First of all, their children were (and, in Taiichi's case, still are) going to grow up to be Oni, and very seriously NOT the kind of children that make a mother happy. Tai told Shizuka that and it was true - and I think he was right about it. (Will Taiichi make her happy? Only if he stays on the oppisite side of the world and denies his nature his whole life - only if he's her mother's problem, not hers.) Before Taiichi was born, Tai already planned to kill him, to protect her happiness.

He couldn't bring himself to do it, so he hid him instead. Was he kind or fatherly? I dunno; how do you be a demon child's good father when you're a demon yourself?

So then, turns out, being pregnant and bonding with her infant made Shizuka happy. But the way spawn works, Tai was able to have two spawn at a time - no more. His children's powers have to add up to his power or less. He had power 8 or 9, and his children all had around power 4. In order for him to get her pregnant, he could have one living child, but not two. (This was another way the spawn rules really, really shaped the game.)

He could keep one child alive and hidden, so he did. He had to kill the rest to keep giving Shizuka more, so he did. It all kind of makes sense.

But Julia! The thing where Tai got Shizuka pregnant five times and five times the baby disappeared when it was just weeks old - you made that up. Imagine how happy I was when it turned out that Tai's personality and the spawn rules worked together to explain it. When you made it up, did you have and explanation in mind?

-Vincent

Parthenia

QuoteWas he kind or fatherly? I dunno; how do you be a demon child's good father when you're a demon yourself?
He'd be the perfect father to a demon child. He gets by pretty well passing as a human, so he could show him both the demon ways and the human ways from the demon point of view.

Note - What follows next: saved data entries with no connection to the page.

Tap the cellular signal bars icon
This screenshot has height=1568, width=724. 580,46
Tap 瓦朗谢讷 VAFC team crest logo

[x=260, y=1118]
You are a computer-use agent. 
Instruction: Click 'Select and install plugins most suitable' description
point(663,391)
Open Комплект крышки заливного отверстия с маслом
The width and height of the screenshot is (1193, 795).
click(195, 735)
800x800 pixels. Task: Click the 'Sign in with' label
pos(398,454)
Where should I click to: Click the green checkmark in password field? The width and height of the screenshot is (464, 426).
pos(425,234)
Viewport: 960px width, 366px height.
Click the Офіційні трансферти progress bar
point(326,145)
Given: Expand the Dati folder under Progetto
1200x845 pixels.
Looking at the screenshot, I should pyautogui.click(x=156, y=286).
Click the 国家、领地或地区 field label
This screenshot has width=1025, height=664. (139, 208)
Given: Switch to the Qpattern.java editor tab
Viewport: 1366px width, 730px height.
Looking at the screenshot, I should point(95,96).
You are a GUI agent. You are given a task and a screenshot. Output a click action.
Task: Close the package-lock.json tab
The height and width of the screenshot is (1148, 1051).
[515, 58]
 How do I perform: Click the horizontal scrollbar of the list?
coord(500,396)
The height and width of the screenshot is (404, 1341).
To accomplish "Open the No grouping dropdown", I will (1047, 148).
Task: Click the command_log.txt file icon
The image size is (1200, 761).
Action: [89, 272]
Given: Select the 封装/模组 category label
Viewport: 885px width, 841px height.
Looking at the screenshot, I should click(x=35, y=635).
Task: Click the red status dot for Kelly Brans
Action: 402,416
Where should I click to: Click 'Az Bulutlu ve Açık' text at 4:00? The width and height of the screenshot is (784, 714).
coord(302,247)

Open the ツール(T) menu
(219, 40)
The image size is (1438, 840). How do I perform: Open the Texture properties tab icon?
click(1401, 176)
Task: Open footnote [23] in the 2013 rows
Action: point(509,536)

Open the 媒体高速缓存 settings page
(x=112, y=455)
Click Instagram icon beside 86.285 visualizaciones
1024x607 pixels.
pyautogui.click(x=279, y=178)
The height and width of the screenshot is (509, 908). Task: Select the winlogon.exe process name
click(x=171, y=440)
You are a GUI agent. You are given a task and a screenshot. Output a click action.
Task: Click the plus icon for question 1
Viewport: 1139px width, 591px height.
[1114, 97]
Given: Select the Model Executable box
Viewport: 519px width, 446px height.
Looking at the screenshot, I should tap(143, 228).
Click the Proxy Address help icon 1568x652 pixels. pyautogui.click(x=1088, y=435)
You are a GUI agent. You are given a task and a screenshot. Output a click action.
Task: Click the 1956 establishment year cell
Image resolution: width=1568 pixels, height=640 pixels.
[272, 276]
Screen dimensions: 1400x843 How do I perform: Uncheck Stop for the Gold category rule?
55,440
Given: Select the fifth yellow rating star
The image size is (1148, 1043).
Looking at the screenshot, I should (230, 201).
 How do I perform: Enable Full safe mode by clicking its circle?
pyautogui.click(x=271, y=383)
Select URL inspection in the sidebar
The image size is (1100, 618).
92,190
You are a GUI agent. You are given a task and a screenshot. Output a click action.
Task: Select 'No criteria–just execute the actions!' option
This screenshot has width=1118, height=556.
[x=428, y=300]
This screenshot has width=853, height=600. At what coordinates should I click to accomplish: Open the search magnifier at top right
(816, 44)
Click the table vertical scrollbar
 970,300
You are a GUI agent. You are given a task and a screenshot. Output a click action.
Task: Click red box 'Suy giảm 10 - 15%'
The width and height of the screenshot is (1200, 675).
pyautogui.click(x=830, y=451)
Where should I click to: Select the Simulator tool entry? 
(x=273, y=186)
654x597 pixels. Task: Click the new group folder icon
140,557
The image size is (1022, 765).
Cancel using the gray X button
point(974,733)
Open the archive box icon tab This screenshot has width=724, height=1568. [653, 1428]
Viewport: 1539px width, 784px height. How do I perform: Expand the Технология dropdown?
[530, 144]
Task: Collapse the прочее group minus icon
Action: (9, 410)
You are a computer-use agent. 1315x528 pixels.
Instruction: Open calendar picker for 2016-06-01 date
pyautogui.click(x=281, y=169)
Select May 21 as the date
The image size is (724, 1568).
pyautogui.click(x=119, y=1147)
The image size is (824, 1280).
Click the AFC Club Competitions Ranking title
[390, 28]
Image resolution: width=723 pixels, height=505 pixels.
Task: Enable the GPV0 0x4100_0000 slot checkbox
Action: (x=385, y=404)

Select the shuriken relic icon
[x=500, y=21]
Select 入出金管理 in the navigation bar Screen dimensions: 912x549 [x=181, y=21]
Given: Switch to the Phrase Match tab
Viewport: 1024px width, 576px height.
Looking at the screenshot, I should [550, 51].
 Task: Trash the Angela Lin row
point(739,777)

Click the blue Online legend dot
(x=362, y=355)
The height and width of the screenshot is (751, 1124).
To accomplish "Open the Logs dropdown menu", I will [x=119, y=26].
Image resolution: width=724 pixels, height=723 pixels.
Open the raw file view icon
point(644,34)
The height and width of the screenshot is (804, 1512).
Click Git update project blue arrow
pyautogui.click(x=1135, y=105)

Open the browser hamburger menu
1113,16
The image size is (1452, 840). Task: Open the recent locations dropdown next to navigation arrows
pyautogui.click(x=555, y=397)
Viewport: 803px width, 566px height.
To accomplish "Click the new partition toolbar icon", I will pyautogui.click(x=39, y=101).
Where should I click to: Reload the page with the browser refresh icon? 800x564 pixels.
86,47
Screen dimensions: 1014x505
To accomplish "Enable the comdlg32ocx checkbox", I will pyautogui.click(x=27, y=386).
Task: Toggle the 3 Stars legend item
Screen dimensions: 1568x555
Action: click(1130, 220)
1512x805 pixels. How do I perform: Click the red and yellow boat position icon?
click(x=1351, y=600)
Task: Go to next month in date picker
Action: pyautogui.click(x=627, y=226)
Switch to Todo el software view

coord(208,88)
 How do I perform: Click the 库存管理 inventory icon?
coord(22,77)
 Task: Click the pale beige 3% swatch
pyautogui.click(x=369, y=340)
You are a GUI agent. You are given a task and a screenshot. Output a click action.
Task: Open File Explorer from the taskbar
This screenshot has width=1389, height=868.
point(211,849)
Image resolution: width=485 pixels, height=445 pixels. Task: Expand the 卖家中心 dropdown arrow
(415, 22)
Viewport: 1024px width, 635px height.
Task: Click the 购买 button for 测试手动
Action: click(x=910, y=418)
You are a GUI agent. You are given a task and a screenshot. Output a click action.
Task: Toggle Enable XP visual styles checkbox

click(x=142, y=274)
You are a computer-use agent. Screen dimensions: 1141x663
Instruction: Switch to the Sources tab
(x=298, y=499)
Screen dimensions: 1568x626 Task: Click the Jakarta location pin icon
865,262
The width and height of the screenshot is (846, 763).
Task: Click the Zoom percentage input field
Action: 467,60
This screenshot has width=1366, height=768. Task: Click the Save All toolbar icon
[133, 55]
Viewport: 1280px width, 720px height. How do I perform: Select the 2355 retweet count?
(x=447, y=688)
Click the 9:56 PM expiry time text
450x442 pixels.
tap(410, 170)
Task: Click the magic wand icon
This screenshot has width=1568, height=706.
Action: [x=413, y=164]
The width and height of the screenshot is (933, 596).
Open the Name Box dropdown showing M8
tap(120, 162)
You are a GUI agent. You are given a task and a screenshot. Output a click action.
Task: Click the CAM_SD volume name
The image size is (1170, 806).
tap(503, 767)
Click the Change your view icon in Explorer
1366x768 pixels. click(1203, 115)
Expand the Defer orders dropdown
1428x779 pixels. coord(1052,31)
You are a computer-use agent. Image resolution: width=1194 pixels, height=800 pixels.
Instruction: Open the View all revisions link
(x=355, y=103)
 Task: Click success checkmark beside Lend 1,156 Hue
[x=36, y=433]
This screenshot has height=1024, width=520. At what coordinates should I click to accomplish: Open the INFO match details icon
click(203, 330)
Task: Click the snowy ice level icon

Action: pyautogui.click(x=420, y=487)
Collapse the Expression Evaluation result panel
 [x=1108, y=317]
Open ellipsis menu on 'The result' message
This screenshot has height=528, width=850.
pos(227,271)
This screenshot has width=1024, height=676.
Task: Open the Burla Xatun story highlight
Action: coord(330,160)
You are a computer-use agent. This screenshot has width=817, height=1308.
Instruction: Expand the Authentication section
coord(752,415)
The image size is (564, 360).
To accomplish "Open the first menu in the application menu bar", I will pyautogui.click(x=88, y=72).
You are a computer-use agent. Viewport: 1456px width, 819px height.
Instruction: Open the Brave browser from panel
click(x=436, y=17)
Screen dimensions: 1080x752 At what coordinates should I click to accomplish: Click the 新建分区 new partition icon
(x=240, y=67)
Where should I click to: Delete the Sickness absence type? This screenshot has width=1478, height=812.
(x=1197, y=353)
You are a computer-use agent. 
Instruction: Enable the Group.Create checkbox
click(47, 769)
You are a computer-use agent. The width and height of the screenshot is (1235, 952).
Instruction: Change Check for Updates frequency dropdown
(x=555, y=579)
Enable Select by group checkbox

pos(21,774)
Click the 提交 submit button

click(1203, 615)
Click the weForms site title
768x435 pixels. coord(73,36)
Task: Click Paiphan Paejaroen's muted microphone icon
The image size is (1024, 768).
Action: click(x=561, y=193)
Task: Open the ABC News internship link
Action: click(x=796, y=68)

QuoteWhen you made it up, did you have and explanation in mind?
I figured it should be open ended, so I had only Shizuka's hypotheses: She had no idea what happened to her children, and no evidence to prove or refute her ideas. She equally suspected either Tai, she, or both did something to them. Was her memory loss due to sorcery, long term opium use, severe post partum depression, or dissociate amnesia related to a traumatic event, such as witnessing the killing or actually killing her kids? Then there was the fact that her husband was a demon, and since sorcery was a family thing, she knew demons and knew they could be wonderful and charming while being mean and nasty at the same time. They'd cheat at Go when they've played it for eons and don't have to, and they'd kill their own children and cry heartfelt tears with the wife afterwards. She also knew that sorcerers could get too into it and go homicidal or crazy or vegetative. She got what she wanted out of sorcery: a handsome, charming husband with a somewhat disquieting nature who liked to cook, garden, and travel. She didn't need to do any more. But what if that was enough to mess her up to where she'd hurt her own kids?
At one time perhaps she knew what happened, but she just couldn't remember, and knowing the likely possibilities, she didn't really want to know. When Tai said he killed them, she was a little relieved that it was him and not her.

Julia

pedyo

From an outside perspective, this game and its story sound truly great. I can easily imagine seeing this as a TV-series or reading it as a multilayered novel. Good stuff indeed.
Time permitting, I'd really like to hear some more details of the GM prep, Vincent. Did you use the relationship map-technique (if so, how big was it?), what and how many Bangs did you prepare, how did the different sessions feel to GM (was there a decrease in prep-time as you moved along e.g.?) - and such.
I'm GM'ing my first game of Sorcerer, and I'm experiencing a huge appetite for knowing about other GM's prep!
But - no matter what, thanks for sharing!